The current market is full of companies with a video conferencing background that are making the transition to Unified Communications. As a pro audio company, Biamp approaches Unified Communications from a minority standpoint. We recognize that if the audio isn’t top-notch, people’s perception of video, data, as well as the overall room, declines. They actually rate the room lower – everything in the room – if the audio is bad. From that perspective, having the highest quality audio is imperative. High-quality audio has two basic components: output and input. Output refers primarily to speakers. Though Biamp does not produce the speakers, we provide the signal that goes to the speakers, which determines much of the quality. That signal has to interact with any microphones that are in the room, requiring echo cancellation (DSP is what we use) to make that system function properly. From that perspective, we begin with output and then we layer elements like data and video on top of it to provide a good foundation.

Our other area of focus is the huddle room space for Unified Communications. When Unified Communications began, it started with primarily Microsoft introducing the OCS server, which was the forerunner of Lync, circa 2007 or 2008. This server worked quite well on the desktop, and introduced the ability pull up a person’s presence to see if he or she is in the office or in a meeting or mobile, and then to be able to click on the person’s picture and chat with or call him or her through Lync. That concept worked well on the desktop, but was less effective in huddle room spaces because those are all individual actions.

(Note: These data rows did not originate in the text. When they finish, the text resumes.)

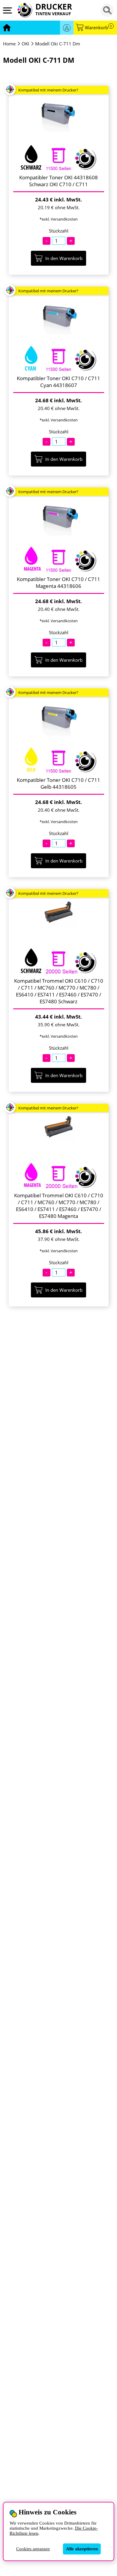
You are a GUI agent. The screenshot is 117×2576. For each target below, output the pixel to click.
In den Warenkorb (63, 258)
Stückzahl (58, 231)
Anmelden (67, 28)
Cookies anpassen (33, 2548)
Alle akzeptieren (82, 2548)
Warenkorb (98, 27)
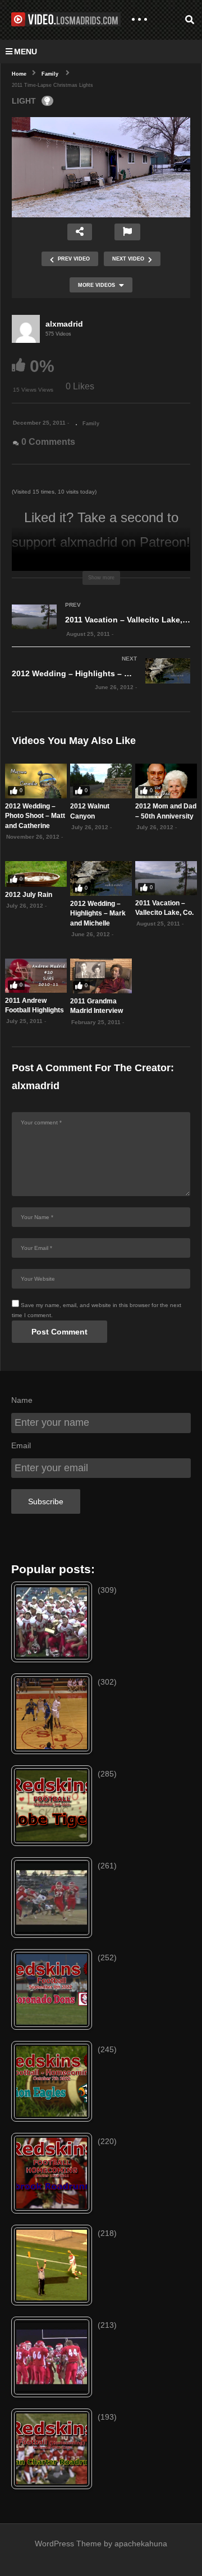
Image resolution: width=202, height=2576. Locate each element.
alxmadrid (64, 323)
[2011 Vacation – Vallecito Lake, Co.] (101, 631)
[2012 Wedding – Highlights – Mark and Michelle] (101, 685)
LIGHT (24, 100)
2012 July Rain (28, 895)
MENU (25, 51)
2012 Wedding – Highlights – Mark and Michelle (98, 913)
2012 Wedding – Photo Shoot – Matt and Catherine (35, 816)
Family (90, 423)
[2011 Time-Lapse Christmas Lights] (36, 781)
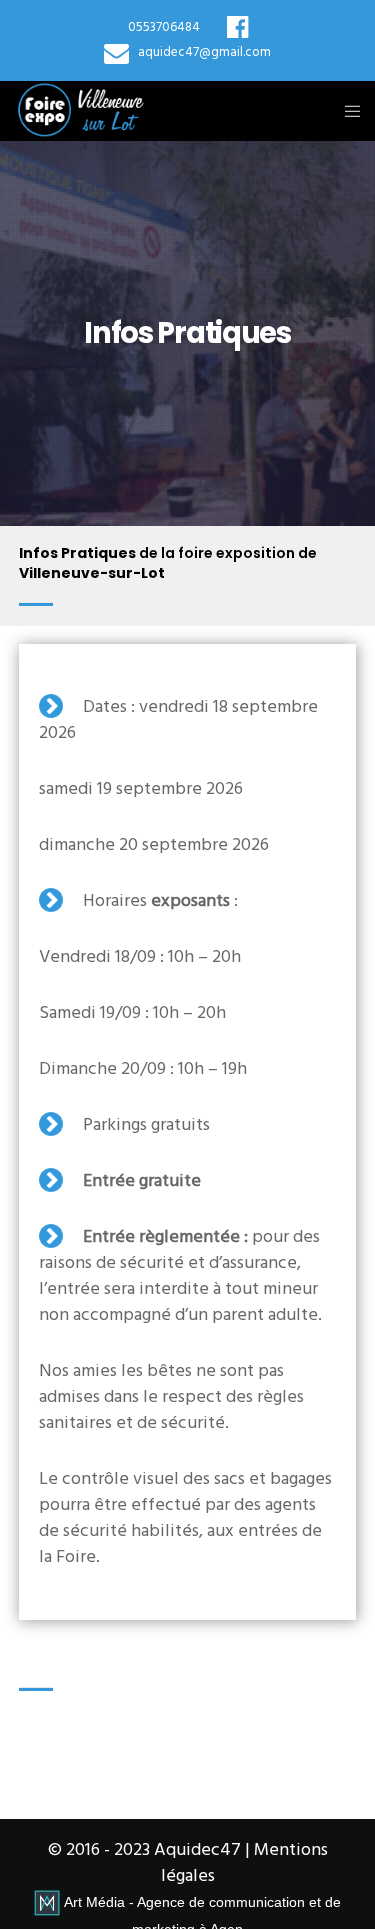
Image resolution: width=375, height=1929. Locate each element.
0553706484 (164, 28)
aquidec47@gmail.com (204, 53)
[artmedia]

As a result, Microsoft refocused on enterprise-wide availability, including the group spaces. However, every model had to go through partners that are traditional group AV vendors. These partnerships had limits, because the involved parties were approaching it from opposite directions. The vendors were looking at these spaces as small conference rooms, and still wanted all the traditional conference room functionality included. This means the room is always “on,” and has its own instance of Lync with a unique identity such as “Room Three” that appears on the company’s contact list. The room would also have hard codecs, meaning the instance of Lync is operated through a hard video or audio codec that runs everything onto the LAN and provides all of the audio and video. This system did not meet expectations because it required two separate layers of infrastructure within an organization.

Instead of viewing spaces of this size as small conference rooms, we look at look at them fundamentally as large desktops, particularly for a huddle room – loosely defined as a space that accommodates six people or fewer. These rooms are not designed for presentations, but for collaboration. While one person may have called the meeting and may be in charge, all attendees will be collaborating and providing feedback.

Before huddle rooms, there was a phenomenon in which people in the same office would all call in to a bridge from the desk due to conference rooms’ unfavorable functionality. Because people had the functionality at their desks that they were both used to and able to access in the same way, nobody would go to the conference room.

By making a huddle room or a small conference room into a large desktop, our idea is that participants are able to do the exact same activities, in the same way, that they can do at their desks, but in a single collaborative space. The room actually enables you to use the same technology that’s present at your desk. Let’s say you have a $400 headset, so you have excellent audio for yourself. Huddle rooms should provide that same audio quality for multiple people. If you have two monitors at your desk and are able to play the video on one and have the whiteboarding on another, huddle rooms should allow you to do that in a collaborative space with larger monitors.

Fundamentally, we’re coming at the space from a different perspective. Not only is it from audio, it’s from the idea of enabling the collaborative desktop and pushing that functionality throughout the enterprise. That’s Unified Communications.